Replication & High Availability

Chapter 10: Replication & High Availability

Replication in MongoDB provides redundancy and high availability through Replica Sets. A replica set is a group of mongod instances that maintain the same data set. This distributed architecture ensures that the system can survive the failure of individual nodes and provides a mechanism for scaling read operations across the cluster.

I. The Oplog: The Distributed State Ledger

The Oplog (Operations Log) is a capped collection (local.oplog.rs) that stores a rolling record of all data-modifying operations.
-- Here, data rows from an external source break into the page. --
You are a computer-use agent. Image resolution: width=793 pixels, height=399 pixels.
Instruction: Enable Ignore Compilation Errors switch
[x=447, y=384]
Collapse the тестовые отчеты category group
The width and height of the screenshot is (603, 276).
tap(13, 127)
It is the foundational ledger that drives replication.

  • Idempotency: Every entry in the Oplog is idempotent. This ensures that if a secondary applies the same Oplog entry twice (e.g., after a network interruption), the database state remains consistent.
  • Size & Performance: The Oplog size should be configured based on the cluster's write throughput. If the Oplog is too small, a secondary that goes offline for maintenance may "fall off" the Oplog (the oldest entries are overwritten), requiring an expensive Full Initial Sync.

II. Election Mechanics & Raft Consensus

MongoDB uses the Raft Consensus Algorithm (Protocol Version 1) to manage elections and maintain a single Primary node.

  • Heartbeats & Failover: Nodes exchange heartbeats every 2 seconds. If the Primary fails to respond within 10 seconds, the secondaries initiate an election.
  • Priority & Votes: Nodes with higher priority are more likely to be elected Primary. Only nodes with votes: 1 can participate in the quorum.
  • Terms: Elections are divided into logical "Terms." A Primary only remains valid as long as its term is current. This prevents "Stale Primaries" from accepting writes after a network partition.

Primary (Term 5)Writes EnabledSecondary AFetcher ThreadSecondary BMulti-threaded Apply


III. Oplog Tailing: Fetcher vs. Applier

Secondaries perform replication using two primary internal processes:

  1. Oplog Fetcher: A single-threaded process that "tails" the Primary's Oplog using a getMore query. It retrieves batches of operations and places them in an in-memory buffer.
  2. Oplog Applier: A multi-threaded pool that takes batches from the buffer and applies them to the data files. To maintain consistency, operations on the same document are always applied in order, while operations on different documents are parallelized.

IV. Production Anti-Patterns

  • The Lone Primary (w:1): Relying on w:1 for critical data. If the Primary crashes before replication, the data is lost. Always use w:majority.
  • Chained Replication Disabled: Disabling chained replication in cross-region clusters. This forces every secondary to fetch from the Primary, saturating its network.
  • Static Oplog Allocation: Using a fixed, small Oplog in a high-growth cluster. As write volume increases, the "Oplog Window" (time until entries are overwritten) shrinks, risking replication failure.

V. Performance Bottlenecks

  • Secondary CPU Saturation: If the Oplog Applier threads cannot keep up with the Primary's write volume, the secondary will fall behind, causing Replication Lag.
  • Network Jitter in Quorum: High network latency between nodes can cause heartbeats to fail, triggering "Election Flapping" and cluster instability.
  • IOPS Saturation during Initial Sync: Adding a new node to a multi-terabyte cluster triggers an initial sync that can consume 100% of the disk and network bandwidth for hours.